▸ **Request**
Write out the records word for word, starting with the line that contains "Select the Yes value in silent ping field" and going on through the end of the records. Leave the pictures out.

▸ **Recorded data**
————

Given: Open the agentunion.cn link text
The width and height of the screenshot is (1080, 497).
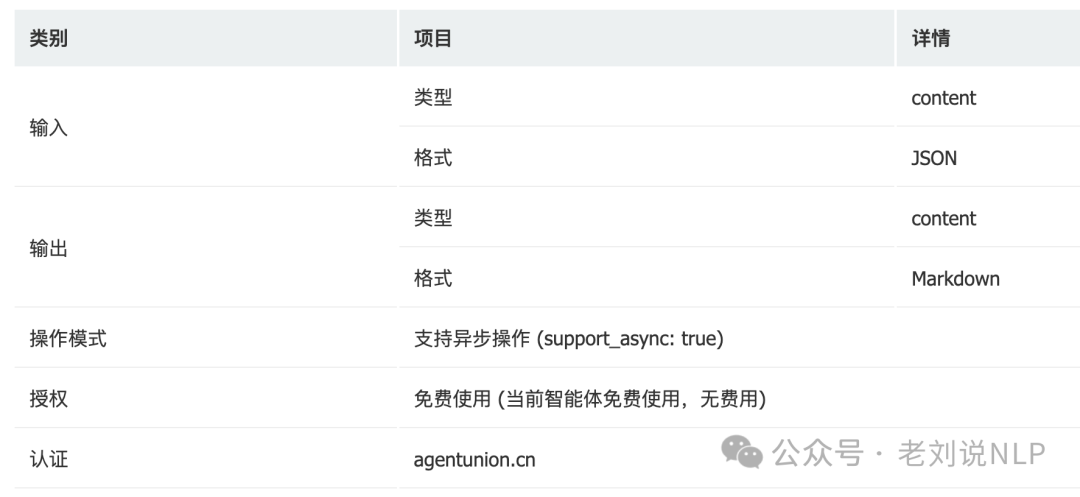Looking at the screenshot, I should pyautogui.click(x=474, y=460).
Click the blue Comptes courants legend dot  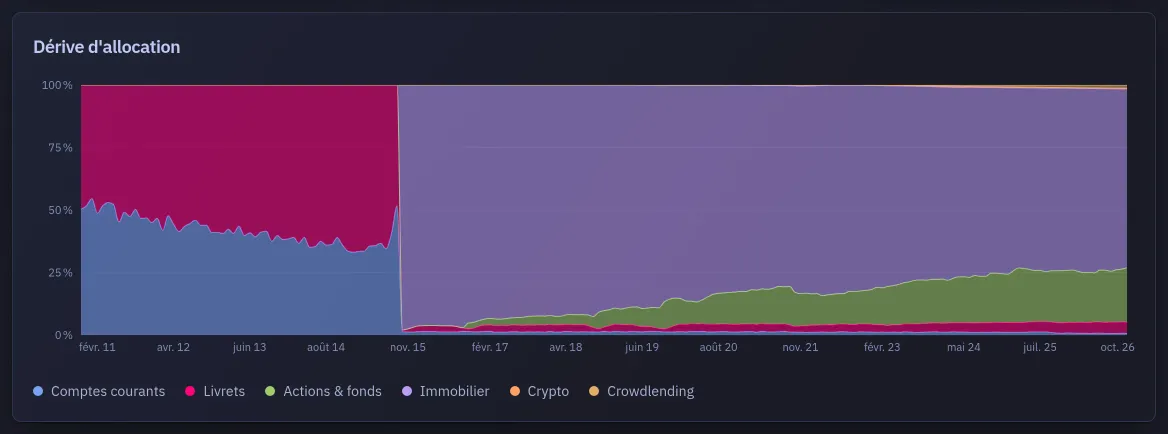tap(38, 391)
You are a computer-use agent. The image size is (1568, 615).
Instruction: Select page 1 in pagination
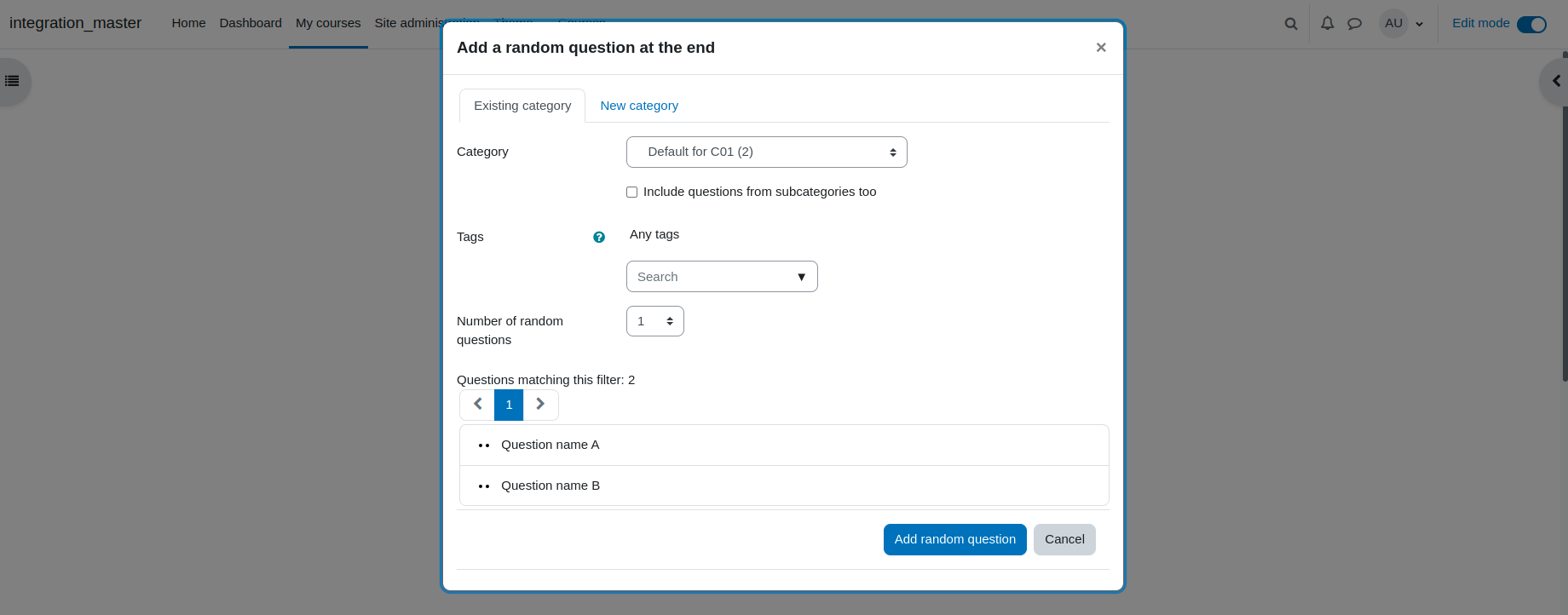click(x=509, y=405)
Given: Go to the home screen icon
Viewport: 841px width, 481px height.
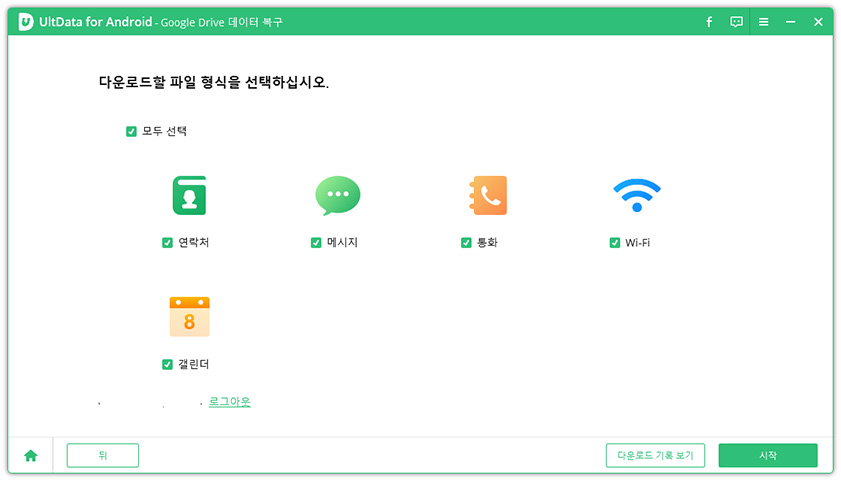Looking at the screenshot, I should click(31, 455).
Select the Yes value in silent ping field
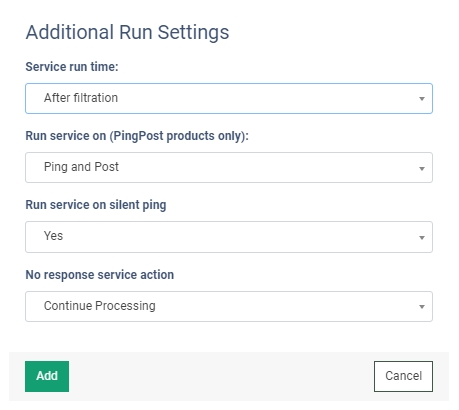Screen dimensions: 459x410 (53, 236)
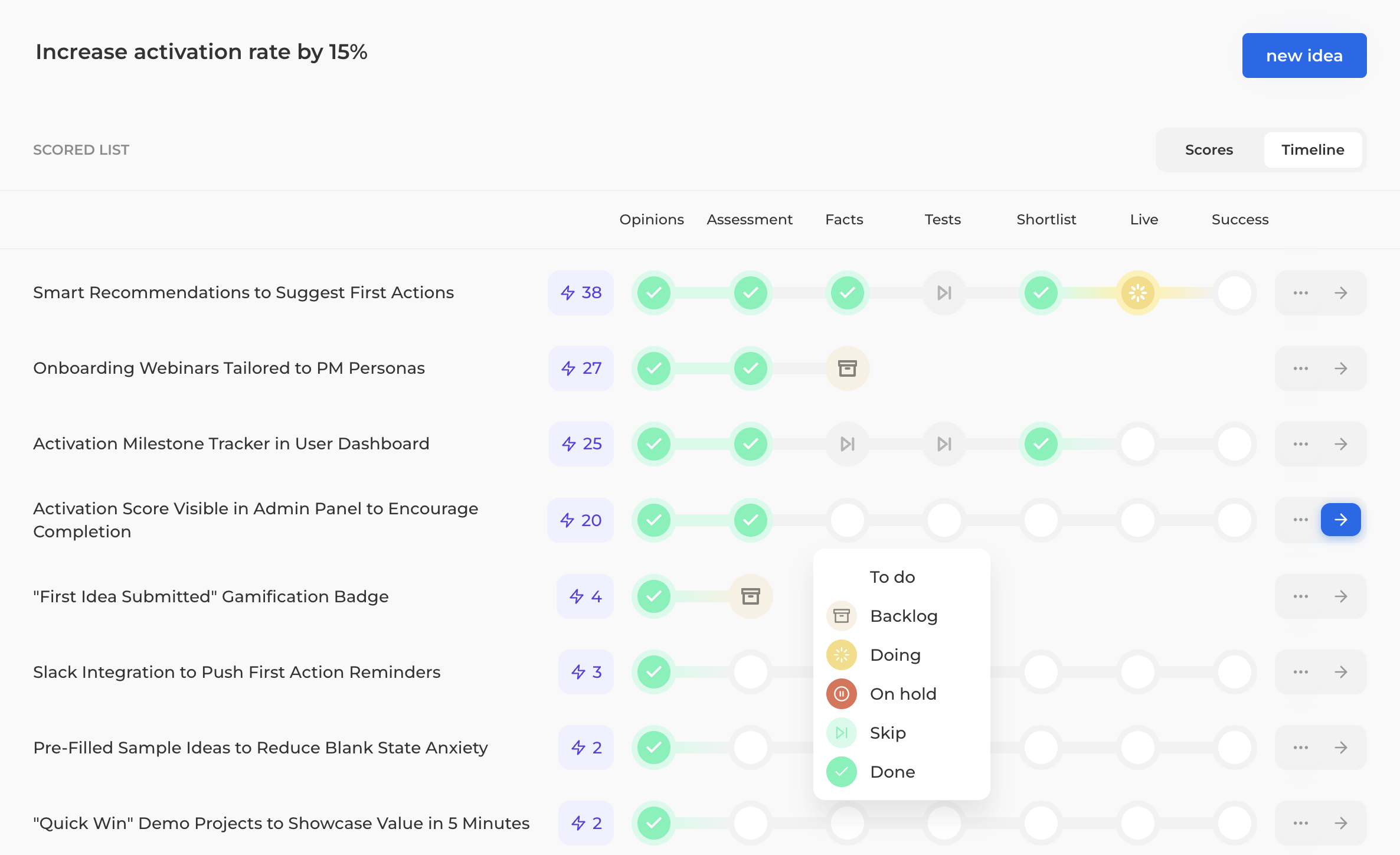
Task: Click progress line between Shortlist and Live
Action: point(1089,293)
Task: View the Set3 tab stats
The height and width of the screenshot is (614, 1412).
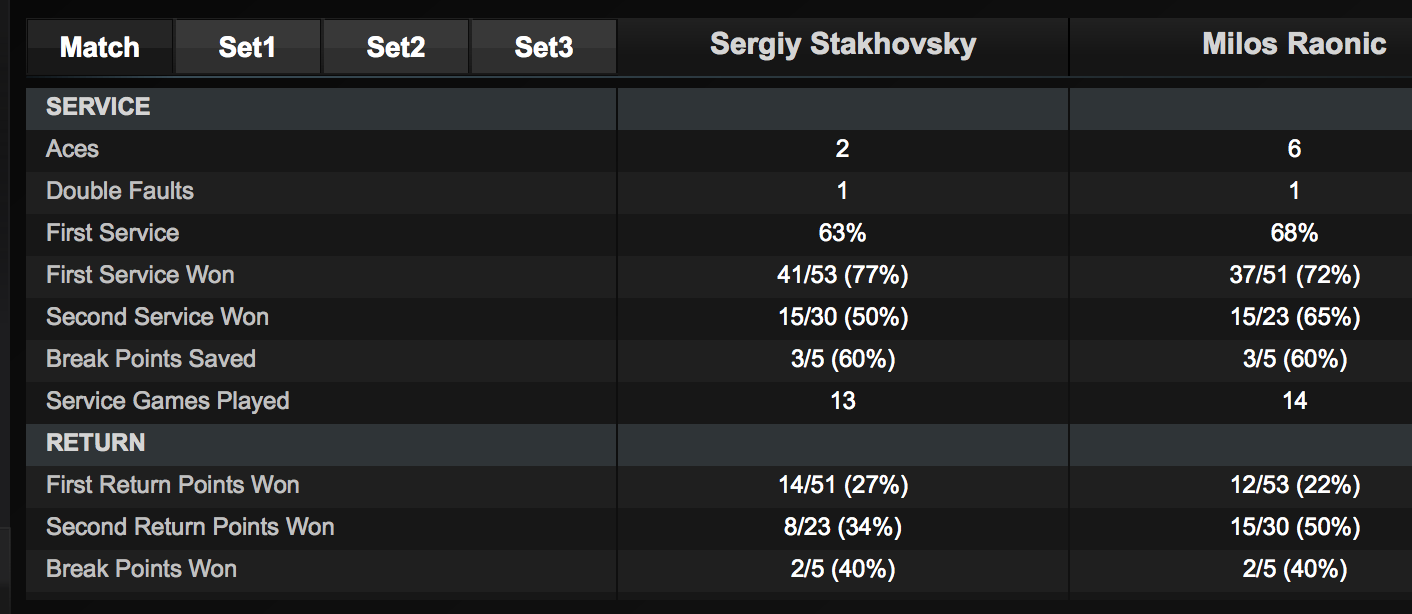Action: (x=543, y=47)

————

▸ **Result below**
Select the Yes value in silent ping field
Screen dimensions: 459x410 (53, 236)
Task: Click progress line between Shortlist and Live
Action: point(1089,293)
Task: View the Set3 tab stats
The height and width of the screenshot is (614, 1412).
Action: (x=543, y=47)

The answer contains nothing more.